Two games into his varsity baseball coaching career, John Hao is looking for his first win. On Friday, his Castle Knights were given a five-inning, mercy-rule 11-0 thumping at home by No. 6 Kailua.
How Hao — the school’s football coach — got to be the head man in baseball is a different story altogether. Rocky Fraticelli, who was the baseball head coach since 2012, resigned from that post March 2 and the rest of his staff went with him. Laynie Sueyasu, the school’s athletic director, scrambled to find a replacement and Hao offered to pinch hit. The former Saint Louis School and University of Hawaii standout quarterback played baseball with the Crusaders in high school and he’s been an assistant with his son’s youth baseball teams.

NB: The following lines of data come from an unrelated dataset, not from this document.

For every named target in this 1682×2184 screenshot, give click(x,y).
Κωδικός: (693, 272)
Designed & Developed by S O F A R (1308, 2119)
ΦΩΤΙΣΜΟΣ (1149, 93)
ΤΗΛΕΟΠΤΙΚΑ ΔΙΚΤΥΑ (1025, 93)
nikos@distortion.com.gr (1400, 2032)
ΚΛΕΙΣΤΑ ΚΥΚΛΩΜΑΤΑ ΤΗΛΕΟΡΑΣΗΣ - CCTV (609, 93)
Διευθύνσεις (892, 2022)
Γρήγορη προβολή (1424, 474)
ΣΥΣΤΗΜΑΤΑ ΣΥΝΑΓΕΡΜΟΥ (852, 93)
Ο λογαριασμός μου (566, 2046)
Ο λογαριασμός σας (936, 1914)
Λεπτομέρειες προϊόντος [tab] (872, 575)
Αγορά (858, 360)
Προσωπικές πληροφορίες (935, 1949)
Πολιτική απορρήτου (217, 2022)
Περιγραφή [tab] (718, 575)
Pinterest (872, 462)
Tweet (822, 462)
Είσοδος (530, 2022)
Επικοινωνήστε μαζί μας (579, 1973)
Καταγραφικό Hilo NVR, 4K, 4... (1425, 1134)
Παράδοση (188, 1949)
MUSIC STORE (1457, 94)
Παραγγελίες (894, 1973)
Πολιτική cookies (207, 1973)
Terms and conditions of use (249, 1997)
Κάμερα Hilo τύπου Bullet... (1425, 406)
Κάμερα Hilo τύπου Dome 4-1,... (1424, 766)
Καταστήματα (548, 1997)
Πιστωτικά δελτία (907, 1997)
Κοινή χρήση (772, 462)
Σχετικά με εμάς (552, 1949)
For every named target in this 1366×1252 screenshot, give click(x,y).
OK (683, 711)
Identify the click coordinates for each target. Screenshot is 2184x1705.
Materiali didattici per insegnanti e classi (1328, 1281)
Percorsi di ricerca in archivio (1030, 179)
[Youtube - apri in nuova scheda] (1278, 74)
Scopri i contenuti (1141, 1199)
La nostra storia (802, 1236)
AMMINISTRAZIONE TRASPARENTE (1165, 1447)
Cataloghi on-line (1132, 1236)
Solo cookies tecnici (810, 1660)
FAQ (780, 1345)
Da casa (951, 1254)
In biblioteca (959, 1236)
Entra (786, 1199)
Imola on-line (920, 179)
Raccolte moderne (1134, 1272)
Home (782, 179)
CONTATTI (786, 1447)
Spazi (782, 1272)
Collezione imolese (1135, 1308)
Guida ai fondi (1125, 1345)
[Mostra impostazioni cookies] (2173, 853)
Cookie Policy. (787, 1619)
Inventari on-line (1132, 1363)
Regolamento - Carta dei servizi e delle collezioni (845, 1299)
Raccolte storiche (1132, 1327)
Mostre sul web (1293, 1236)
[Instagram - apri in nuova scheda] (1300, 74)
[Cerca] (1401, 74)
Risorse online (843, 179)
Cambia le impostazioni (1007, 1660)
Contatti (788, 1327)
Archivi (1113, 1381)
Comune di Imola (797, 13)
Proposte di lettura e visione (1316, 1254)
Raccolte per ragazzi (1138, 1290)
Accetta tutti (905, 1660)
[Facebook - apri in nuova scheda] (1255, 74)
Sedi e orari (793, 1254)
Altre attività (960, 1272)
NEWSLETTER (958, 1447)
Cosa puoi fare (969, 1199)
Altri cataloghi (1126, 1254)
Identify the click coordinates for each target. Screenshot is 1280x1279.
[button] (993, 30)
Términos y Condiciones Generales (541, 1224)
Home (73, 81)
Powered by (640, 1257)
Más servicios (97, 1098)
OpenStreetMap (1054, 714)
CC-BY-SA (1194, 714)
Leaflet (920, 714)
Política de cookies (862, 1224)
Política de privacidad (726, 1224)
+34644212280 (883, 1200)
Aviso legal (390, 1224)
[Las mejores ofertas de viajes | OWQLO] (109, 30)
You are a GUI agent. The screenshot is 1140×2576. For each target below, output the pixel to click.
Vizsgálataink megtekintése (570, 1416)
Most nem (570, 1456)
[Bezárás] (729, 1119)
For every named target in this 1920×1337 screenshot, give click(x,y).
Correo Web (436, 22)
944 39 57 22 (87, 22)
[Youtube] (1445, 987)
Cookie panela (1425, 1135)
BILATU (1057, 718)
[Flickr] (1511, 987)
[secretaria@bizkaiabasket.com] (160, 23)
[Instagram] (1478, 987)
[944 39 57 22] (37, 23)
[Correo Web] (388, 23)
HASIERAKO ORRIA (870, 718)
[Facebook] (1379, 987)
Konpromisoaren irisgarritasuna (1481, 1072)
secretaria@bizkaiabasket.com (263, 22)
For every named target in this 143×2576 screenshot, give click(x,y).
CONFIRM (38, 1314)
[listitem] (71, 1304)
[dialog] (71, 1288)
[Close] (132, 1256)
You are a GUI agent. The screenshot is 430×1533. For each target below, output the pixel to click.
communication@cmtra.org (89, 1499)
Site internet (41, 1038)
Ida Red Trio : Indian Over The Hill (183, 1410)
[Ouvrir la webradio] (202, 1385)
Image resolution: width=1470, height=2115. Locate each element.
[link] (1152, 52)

Fraticelli attended Wednesday’s loss and said that he resigned as coach and as assistant athletic director after his brother, volunteer assistant Duane Fraticelli, was relieved of his duties by the school administration. Rocky Fraticelli said no specific reason was given by Sueyasu for the releasing of his brother. An effort to reach Sueyasu after the game was unsuccessful.
“The decision was made without my consultation,” said Fraticelli, who added that he was told that several complaints about Duane Fraticelli were made by parents of players to the school administration but that he has not been given the reasons for the complaints.
Hao, who was busy with spring weight-room football workouts, walked through the open door.
“I love baseball,” said Hao, who brought four of his football assistants with him to the dugout.
On Friday, the Surfriders (3-0) poured it on against the Knights (1-2), who opened the OIA season with a 4-2 win over Roosevelt on March 3 with Fraticelli — who agreed to coach one day after officially resigning — and then lost 9-0 to Kaiser in Hao’s first game Wednesday.
Kailua collected 13 hits off of two Castle pitchers, including Kalua Neves’ two-run homer to right that was well beyond the 325-foot sign. Neves’ shot was part of a six-run second inning for the Surfriders. With a triple in the third, Neves also started a two-run rally that made it 8-0.
“We’ve been working on his swing,” Kailua coach Corey Ishigo said. “He’s been working on it hard. He had an offspeed pitch that he can handle and he got all of it. Balls fly here, but that’s something that Kalua is capable of doing at any field. He’s just gotta square up the ball and that’s the damage he can do.”
Matthew Kaleiohi’s two-run single and Jalen Ah Yat’s sacrifice fly boosted the count to 11-0 in the top of the fifth. Both Kaleiohi and Ah Yat finished with three RBIs.
Pitchers Ryan Inouye and Dylan Kurahashi-Choy Foo combined on a one-hitter for Kailua. Jabe Kahawaii, who went two-plus innings, took the loss for the Knights.